Even after the moment of epiphany, it takes time and work to change behavior. As an example, many years after I learned to sign with some fluency I was at a bar with Deaf friends, engaged in a conversation when someone shouted my name and without a thought I turned towards the shouter. When I returned my gaze to my Deaf friend they told me irately that “I’ve put up with this habit forever with you, but if any spoken chatter is going to be more important than what I have to say, I don’t see any reason to talk to you.”  I was stunned and immediately ‘got it’.  Nonetheless, after becoming conscious of this Audist habit it still took me years to un-learn the habit.

Given time and courage, I have learned to stand against racism, audism, sexism, ageism, transphobia and homophobia within myself and when I see it in others. I have learned to be ashamed of my past behavior in the face of the love I have received from many of the communities that I have at times oppressed.  I have learned to tell loved ones and strangers that when they use the N**** word, I hurt because I see Sofie and Pa having those words hurled at them. I have learned to stand up to the transphobic remark by telling the person uttering it that a Trans-man taught me more about what it means to be an honorable man in this world than anyone else.

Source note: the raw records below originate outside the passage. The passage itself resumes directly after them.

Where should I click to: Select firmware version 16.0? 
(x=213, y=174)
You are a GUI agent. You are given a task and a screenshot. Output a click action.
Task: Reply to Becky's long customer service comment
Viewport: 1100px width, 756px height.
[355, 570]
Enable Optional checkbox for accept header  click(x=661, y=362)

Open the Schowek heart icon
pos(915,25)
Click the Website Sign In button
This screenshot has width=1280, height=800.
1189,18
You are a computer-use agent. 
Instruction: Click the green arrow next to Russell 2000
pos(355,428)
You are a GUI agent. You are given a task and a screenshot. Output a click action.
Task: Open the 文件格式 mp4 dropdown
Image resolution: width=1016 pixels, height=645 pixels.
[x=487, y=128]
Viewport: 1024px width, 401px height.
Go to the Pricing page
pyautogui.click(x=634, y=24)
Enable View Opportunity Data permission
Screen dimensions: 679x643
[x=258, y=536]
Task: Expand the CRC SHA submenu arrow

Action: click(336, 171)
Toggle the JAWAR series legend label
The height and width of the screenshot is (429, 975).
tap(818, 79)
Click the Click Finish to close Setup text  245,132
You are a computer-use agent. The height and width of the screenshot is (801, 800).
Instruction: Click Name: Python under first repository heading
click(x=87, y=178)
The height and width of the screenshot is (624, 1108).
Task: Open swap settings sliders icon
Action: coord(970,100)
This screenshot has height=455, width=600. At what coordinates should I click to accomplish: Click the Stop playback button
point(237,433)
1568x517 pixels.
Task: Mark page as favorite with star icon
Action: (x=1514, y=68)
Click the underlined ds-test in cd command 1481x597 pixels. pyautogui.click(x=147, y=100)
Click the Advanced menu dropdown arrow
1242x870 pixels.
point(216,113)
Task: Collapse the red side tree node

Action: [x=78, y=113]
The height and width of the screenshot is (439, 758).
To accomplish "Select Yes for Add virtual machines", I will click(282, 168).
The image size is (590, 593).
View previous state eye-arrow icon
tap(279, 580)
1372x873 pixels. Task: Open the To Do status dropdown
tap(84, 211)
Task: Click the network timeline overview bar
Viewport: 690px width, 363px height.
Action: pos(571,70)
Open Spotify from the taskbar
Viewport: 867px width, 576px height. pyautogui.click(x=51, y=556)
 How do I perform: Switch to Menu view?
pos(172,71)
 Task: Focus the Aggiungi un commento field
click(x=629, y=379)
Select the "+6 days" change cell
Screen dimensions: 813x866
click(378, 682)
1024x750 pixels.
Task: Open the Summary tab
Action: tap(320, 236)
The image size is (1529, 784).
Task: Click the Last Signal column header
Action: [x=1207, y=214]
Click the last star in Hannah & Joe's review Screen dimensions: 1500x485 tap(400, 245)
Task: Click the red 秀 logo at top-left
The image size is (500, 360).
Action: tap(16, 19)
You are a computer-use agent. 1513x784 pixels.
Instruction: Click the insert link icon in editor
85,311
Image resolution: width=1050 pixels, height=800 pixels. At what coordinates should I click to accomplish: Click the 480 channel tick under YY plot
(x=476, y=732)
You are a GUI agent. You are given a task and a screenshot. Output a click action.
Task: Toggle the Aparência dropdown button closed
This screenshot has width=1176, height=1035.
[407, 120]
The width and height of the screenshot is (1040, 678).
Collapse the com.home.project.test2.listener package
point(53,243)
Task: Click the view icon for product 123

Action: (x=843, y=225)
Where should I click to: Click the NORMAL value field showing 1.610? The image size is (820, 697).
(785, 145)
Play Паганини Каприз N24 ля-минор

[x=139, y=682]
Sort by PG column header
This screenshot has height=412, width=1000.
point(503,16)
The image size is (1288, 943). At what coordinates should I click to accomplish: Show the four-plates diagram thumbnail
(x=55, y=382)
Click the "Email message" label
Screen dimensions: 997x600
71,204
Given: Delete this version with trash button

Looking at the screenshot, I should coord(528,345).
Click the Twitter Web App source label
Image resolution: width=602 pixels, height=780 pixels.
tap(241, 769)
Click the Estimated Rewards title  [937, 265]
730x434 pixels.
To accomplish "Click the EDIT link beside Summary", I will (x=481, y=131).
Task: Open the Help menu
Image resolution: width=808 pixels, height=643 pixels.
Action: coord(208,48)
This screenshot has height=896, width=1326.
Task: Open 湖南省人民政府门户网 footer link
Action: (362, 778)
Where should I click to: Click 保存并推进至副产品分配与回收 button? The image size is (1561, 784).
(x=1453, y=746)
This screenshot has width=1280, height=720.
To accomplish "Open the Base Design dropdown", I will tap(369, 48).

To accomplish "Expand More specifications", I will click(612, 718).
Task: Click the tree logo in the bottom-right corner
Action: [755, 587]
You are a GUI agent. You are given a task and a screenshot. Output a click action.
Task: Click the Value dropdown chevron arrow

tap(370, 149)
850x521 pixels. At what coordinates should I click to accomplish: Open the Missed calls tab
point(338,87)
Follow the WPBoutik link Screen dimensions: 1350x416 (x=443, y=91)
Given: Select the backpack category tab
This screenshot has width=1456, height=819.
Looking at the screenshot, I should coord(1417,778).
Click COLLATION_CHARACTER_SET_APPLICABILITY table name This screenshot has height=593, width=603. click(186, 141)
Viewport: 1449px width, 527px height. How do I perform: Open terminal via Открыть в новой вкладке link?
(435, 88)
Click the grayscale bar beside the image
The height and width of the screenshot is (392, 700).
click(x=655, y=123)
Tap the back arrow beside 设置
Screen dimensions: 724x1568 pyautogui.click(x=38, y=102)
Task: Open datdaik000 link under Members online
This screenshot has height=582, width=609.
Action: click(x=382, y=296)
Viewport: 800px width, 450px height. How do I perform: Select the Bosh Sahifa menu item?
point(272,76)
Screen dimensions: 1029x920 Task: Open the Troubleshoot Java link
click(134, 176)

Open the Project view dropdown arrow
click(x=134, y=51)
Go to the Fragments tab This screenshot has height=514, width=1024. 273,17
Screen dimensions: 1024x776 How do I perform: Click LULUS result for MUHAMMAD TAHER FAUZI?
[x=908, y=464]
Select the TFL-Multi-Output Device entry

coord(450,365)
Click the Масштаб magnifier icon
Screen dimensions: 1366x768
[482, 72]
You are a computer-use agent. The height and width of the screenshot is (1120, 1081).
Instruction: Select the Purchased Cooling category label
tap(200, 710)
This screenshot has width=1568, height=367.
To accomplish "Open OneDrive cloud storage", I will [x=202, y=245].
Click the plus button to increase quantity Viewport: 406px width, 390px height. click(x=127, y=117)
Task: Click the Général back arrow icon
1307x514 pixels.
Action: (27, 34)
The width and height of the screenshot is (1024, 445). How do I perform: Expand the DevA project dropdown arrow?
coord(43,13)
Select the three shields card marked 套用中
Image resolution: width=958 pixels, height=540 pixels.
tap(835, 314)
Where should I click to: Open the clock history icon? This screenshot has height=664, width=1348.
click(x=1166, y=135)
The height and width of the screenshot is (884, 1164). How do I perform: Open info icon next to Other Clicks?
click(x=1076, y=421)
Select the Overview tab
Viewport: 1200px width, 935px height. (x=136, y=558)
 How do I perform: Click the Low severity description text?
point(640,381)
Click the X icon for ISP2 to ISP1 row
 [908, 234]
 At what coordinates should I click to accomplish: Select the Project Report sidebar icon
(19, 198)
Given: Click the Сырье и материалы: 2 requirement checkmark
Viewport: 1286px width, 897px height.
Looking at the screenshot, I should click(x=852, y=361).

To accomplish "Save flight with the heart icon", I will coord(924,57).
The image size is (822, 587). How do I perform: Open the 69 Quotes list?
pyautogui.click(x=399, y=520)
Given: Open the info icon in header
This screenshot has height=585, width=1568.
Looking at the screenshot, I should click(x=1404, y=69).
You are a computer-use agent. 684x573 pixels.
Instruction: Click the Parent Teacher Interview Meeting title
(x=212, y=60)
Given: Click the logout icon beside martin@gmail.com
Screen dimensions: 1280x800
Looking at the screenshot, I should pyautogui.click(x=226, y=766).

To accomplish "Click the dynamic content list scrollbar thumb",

Dialogue is not a pill that cures all ills, and puts the issues in the dust bin to be rid of. It can at best be an opportunity to provide a glimpse of another way to see the issues, a light on a path forward to a better future. The path still needs to be trod for that future to be realized, and epiphany is not enough.

If dialog is to heal our community, then it must be an open, safe forum that allows for all sides to hear each other. I am only one man, and it is only my reasoned opinion, but I believe that we need Angela here to be part of this dialogue. We need Students. We need Faculty, both tenured and non-tenured. We need our Staff. We need LGBTQA community members, and we need the members of our community that do not support Marriage Equality at the table. Unified Dialogue, with all our constituencies together is important in order to create shared understanding, to ensure that our young LGBTQA students are not deprived of their adult community member allies, to ensure that the Faculty and Staff truly see what the students bring to the discussion, and to create an opportunity for the best in us to model civil dialogue that respects all parties.

The issues this crisis has brought to the forefront for us go beyond the particular actions and decisions made by Angela and the University. There are issues here worth examining for all of us. Every LGBTQA person has people in their lives who love them, but feel conflicted by their personal moral or religious beliefs. How do we citizens of the United States balance the competing rights that are involved? Can a champion of diversity and equity truly serve a community while working against the fight for equal protection under the law for that community? Should a group of a minority people be denied access to what is recognized by the United Nations as a basic Human Right based on the religious interpretations of a majority people? Is it ethical for a civil right to be determined by a popular majority? I have presented arguments in past writings for the notion that this course of action does great injustice to the affected minority. This does not mean I believe that people who believe it appropriate for referenda are themselves bad people. I beleive they just haven’t seen and understood why this does great harm and is unjust at its core.

I have have called myself a racist, sexist, audist, homophobe here not because I am a whole hearted racist, sexist, etc. but because the process of unpacking the ism’s is always continuing. My ongoing personal journey in confronting my racism, sexism, audism, bigotry and homophobia makes me certain that the only course of action that can begin to create change is honest dialogue.  It may seem impossible, but I promise you it is merely difficult, to create civil discourse in the face of such deeply held beliefs. We can do it, IF we do it together, committed to asking hard questions, dealing with difficult answers, and changing not all at once, but everyday.